Note about publication and availability:
Lost was self-published in hardcover in 2000. Scott did readings/signings at Barnes & Noble and Borders stores in New York and Pennsylvania.
The 2019 edition of Lost is now available from Amazon and Bookshop
Below is the complete text of the review of Lost that appeared in the Philadelphia Inquirer on February 8, 2001:
There are a million laughs in the big city, as a sharp-eyed writer shows
Lost
By Scott Stein
Free Reign Press. 207 pp. $22.95
Reviewed by Robin Henry
Who’s the man with the bushy mustache?
That’s what Jeremy Keller wants to know.
The reader wants to find out, too. But there’s more to Scott Stein’s Lost than revealing the identity of the mystery man following Jeremy.
The plot is nearly overshadowed by the wonderfully comic way Stein, who grew up in Queens and now lives outside Philadelphia, depicts urban living and modern culture.
Jeremy Keller knows his life has a purpose. So what if he’s been working in a toy company mailroom for seven years and has nothing to show for it but a collection of 2,918 rubber bands? And so what if he’s in love with a woman who barely knows he is alive?
He’s being followed. That happens only to people who are special. And Jeremy believes he’s special. He’s just been waiting for fate to step in and give him a sign.
It could be the man with the bushy mustache. Or it could be a mystery package that suddenly disappears. Either way, Jeremy knows something big is about to happen.
And so the novel begins. The mystery man and the mystery package set off a chain of incidents and misunderstandings reminiscent of 30-minute prime-time TV.

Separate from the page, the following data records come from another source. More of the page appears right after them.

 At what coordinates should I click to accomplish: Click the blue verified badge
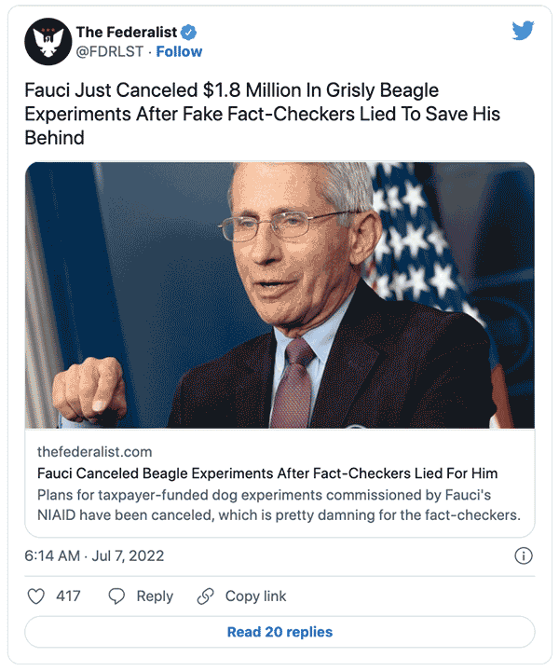(x=189, y=33)
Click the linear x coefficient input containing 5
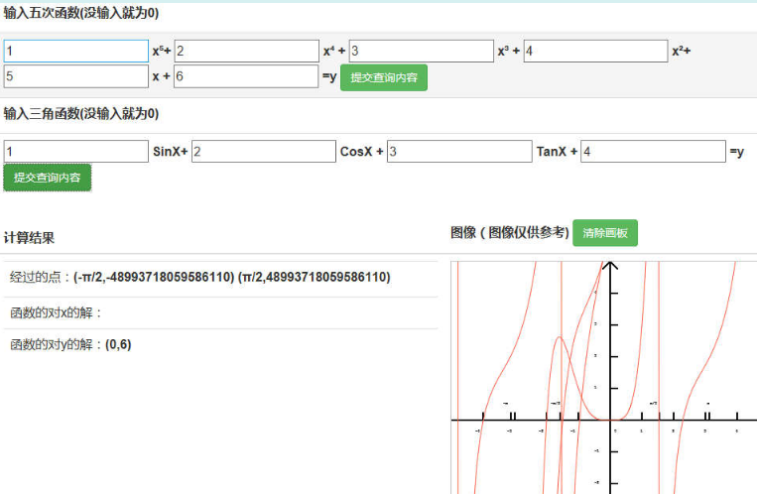The image size is (757, 494). [x=75, y=76]
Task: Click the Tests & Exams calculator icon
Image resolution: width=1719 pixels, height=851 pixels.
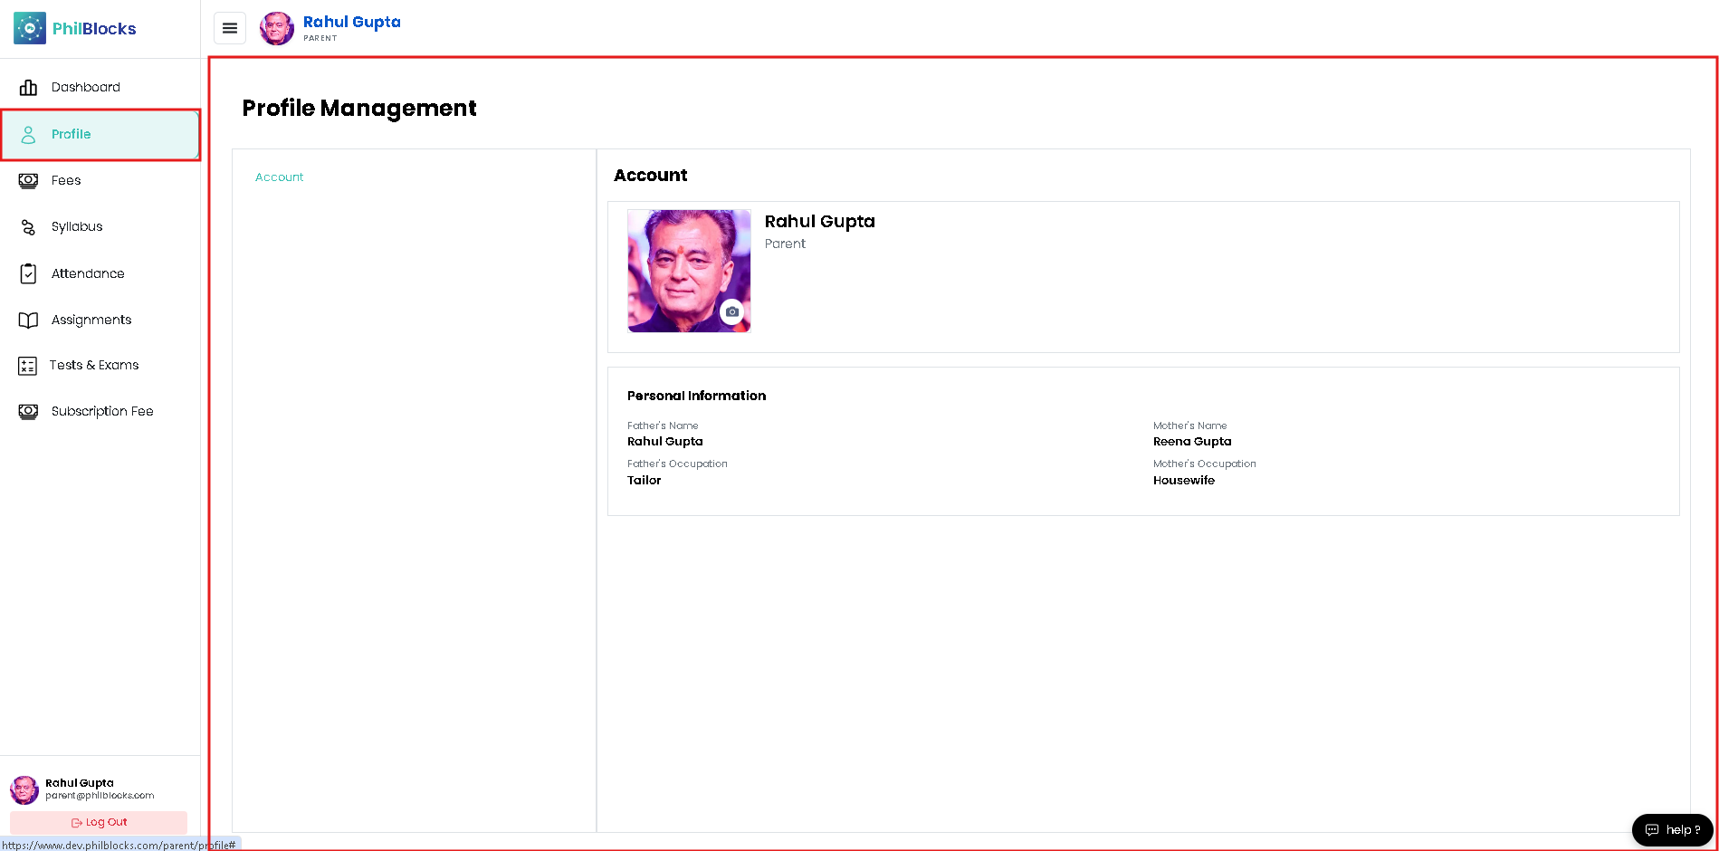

Just like the man with the bushy mustache, the reader gets to follow Jeremy in and around New York, from the top of the Empire State building to the depths of the subway, as he tries to find a coworker he thinks may have died, tries to woo the girl of his dreams, and is forced to wait for his destiny — and the man with the bushy mustache — to reveal themselves.
Stein has a keen eye for the details of our cultural landscape. And he sprinkles his scenes with deadpan one-liners and cultural reference points. Theme restaurants, bomb scares, video games, voice mail and even flesh-eating viruses are stitched into amusing sitcom-style situations.
In one instance, Jeremy is taken to the hospital after having an allergic reaction to strawberries. When he is ready to be discharged, he learns his clothes have been destroyed as a precaution. He could have had an Ebola-style virus.
A nurse suggests that Jeremy “borrow” the jumpsuit of an off-duty — and a bit off-kilter — janitor to get home. But Jeremy quickly rejects the nurse’s plan:
“This isn’t a sitcom you know. This is my life. I’m not going to get caught up in wacky misadventures posing as a janitor and hiding from a screwdriver-wielding maniac just to please you — this isn’t Three’s Company.”
Yet Jeremy’s daily life is a set of wacky misadventures. He gets clobbered by bureaucracy and basic technology and even has a few brushes with the law, all with great comic effect.
Then there’s the girl of his dreams. She works at a specialty shop that sells only strawberry products — the very food he is allergic to. He doesn’t have the courage to ask her out, so he goes to the shop every day and orders a basket of strawberries just to see her.
Instead of throwing the berries away when he gets outside, he offers them to people on the street — or at least tries to.
One woman demands that he taste the fruit first and requires him to sign a note and show his driver’s license before she’ll take a piece: “How did she know he wasn’t some psycho handing out poisoned strawberries for kicks? She wouldn’t fall for his ploy, refused to be the headline of tomorrow’s New York Post: STRAWBURIED!”
Is Jeremy naive in a savvy city? Maybe so. Throughout the book his well-intentioned acts are turned upside down by others’ fear and cynicism. But Stein takes care to keep the novel light. Even workplace violence — or the perceived threat of it — makes a great punch line.
So who’s the man with the bushy mustache? The question does get answered. And true to form, the answer has a comic twist. But it isn’t the revelation of Jeremy’s destiny that makes Lost a page-turner. It’s Stein’s insightful tweaking of city living and modern times.